Le Valaisan ajoute que ce qui a longtemps motivé la conservation des orgues était la nécessité de faire des économies. Et que la plupart ont disparu parce qu’ils ne répondaient plus aux usages du temps. Pour jouer de la nouvelle musique, il fallait de nouveaux orgues. Contrairement aux pianos, qui sont relativement standardisés, les orgues sont différents les uns des autres, selon le lieu et l’époque où ils ont été fabriqués, explique Edmond Voeffray. Un orgue du nord de l’Allemagne du XVIIe siècle ne sonnera pas comme un orgue espagnol du XIXe. A Valère, les organistes du monde entier viennent pour apprécier les particularités stylistiques de notre orgue.

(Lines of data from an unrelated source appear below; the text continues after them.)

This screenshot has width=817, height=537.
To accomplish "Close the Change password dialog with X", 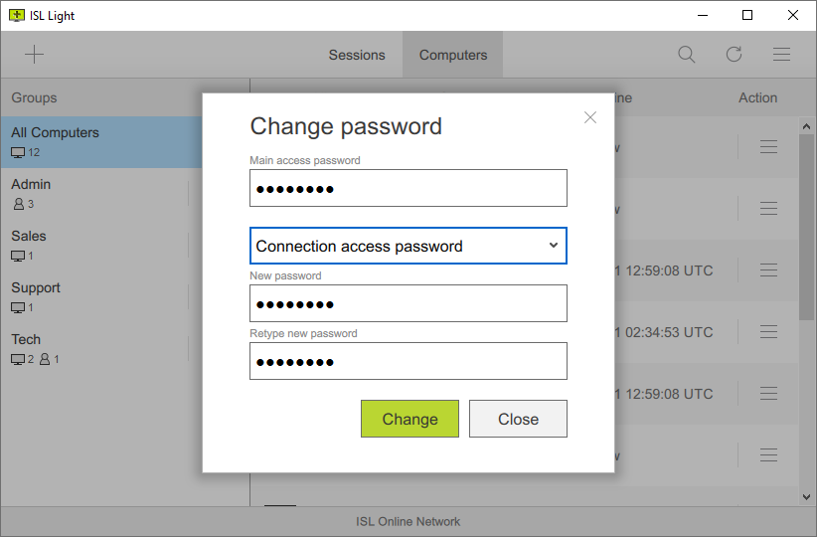I will click(x=590, y=117).
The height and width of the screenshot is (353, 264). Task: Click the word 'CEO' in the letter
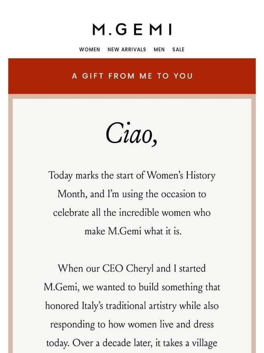(x=113, y=269)
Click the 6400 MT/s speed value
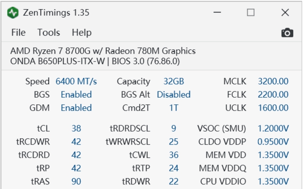Image resolution: width=303 pixels, height=189 pixels. [76, 81]
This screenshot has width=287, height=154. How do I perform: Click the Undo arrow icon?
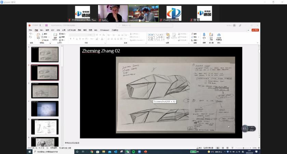[30, 34]
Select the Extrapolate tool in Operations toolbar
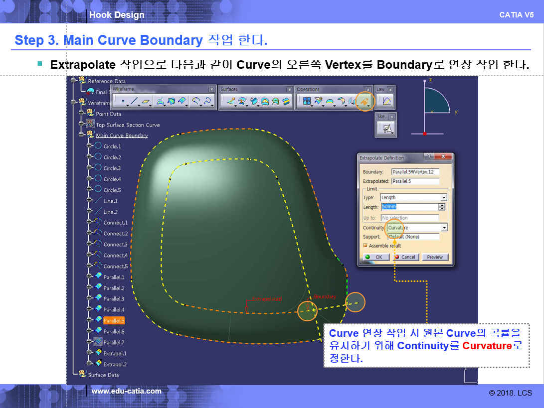The image size is (544, 408). point(365,102)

Trois questions à Pierre Goy

«La vie sans fin des anciens pianos» par Andrée-Marie Dussault // www.revuehemispheres.com
© Thierry Parel

Professeur à la Haute école de musique de Genève et à la Haute école de Musique de Lausanne, Pierre Goy dirige un projet de production du fac-similé d’un pianoforte de 1783.

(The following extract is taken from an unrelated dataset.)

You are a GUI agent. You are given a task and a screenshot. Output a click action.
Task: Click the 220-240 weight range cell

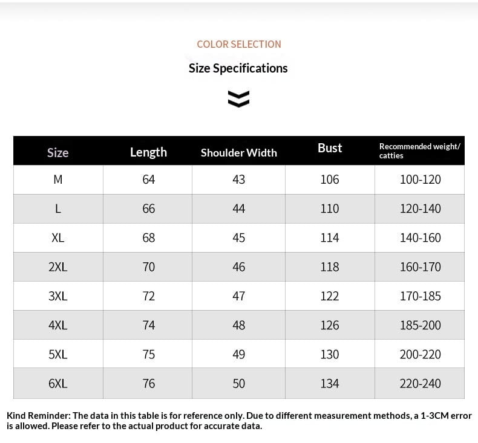pyautogui.click(x=420, y=383)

Pourquoi faire le fac-similé d’un pianoforte de 1773 et pas une simple copie?
Parce que ce n’est pas la même chose! Un fac-similé sous-entend un instrument respectant tous les paramètres de l’original, sans aucun ajout. Il subsiste cinq instruments du facteur allemand Johann Andreas Stein (1728-1792). Nous les avons répertoriés à Boston, Leipzig, Naples, Trondheim et en Suisse. Mais ils ont tous subi des restaurations. Or nous souhaitons retrouver un pianoforte dont la sonorité se rapproche le plus possible de ce qu’avait conçu Stein.

Comment procédez-vous?
Nous avons examiné les cinq instruments existants: nous avons analysé les types de bois utilisés, procédé à des radiographies, ainsi qu’à des mesures détaillées. Nous travaillons également avec des documents d’époque: des témoignages, par exemple les lettres de Mozart relatant à son père sa visite chez Stein, des écrits sur la facture. Stein était l’un des plus grands facteurs de son époque.

Au final, quel est votre objectif ?
Cette aventure fera l’objet d’un livre. Notre objectif est de recréer le langage musical de l’époque. Au XVIIIe, les facteurs avaient dans l’idée de fabriquer les instruments les plus raffinés possible. Leur volume sonore était plus faible que celui des pianos modernes, mais leurs timbres et leurs couleurs plus variés. On se trouve sur une autre planète musicale.